Start of Given data

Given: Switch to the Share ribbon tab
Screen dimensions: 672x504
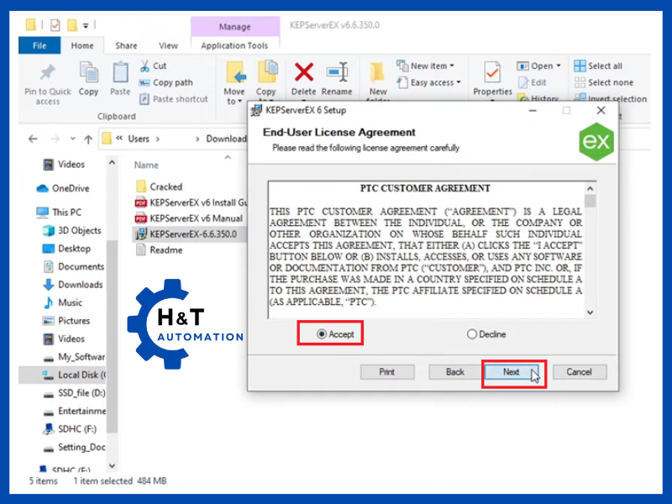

End of Given data
Start of Given data

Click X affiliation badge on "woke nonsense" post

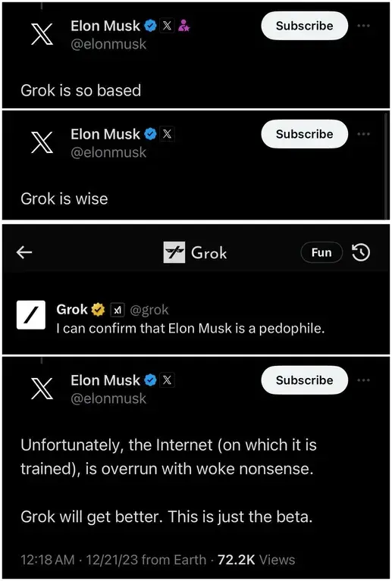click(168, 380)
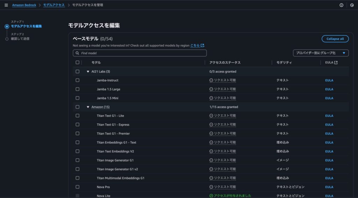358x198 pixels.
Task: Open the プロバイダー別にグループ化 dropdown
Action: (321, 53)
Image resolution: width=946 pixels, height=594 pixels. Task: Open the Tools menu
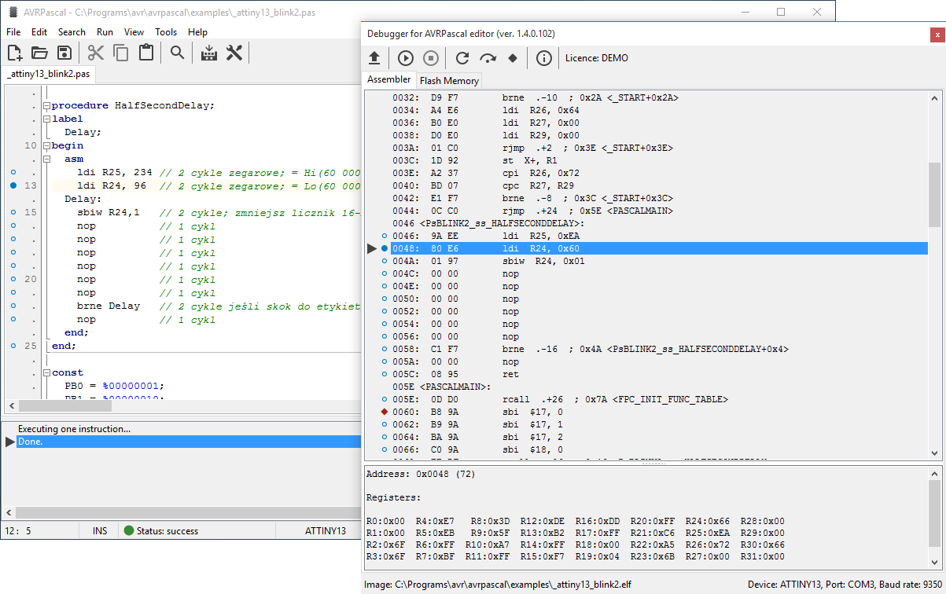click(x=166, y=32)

End of Given data
Start of Given data

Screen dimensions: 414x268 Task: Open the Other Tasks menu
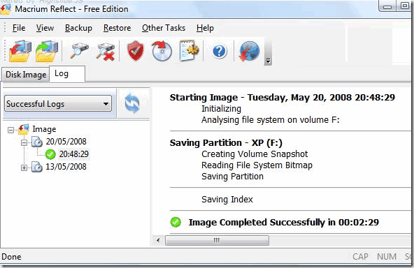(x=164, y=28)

End of Given data

Word for word, restate the lines of the data above that fall between the line holding "Given: Switch to the Share ribbon tab" and the line holding "Screen dimensions: 672x504", inclusive, and no other lines.

Response to this task:
Given: Switch to the Share ribbon tab
Screen dimensions: 672x504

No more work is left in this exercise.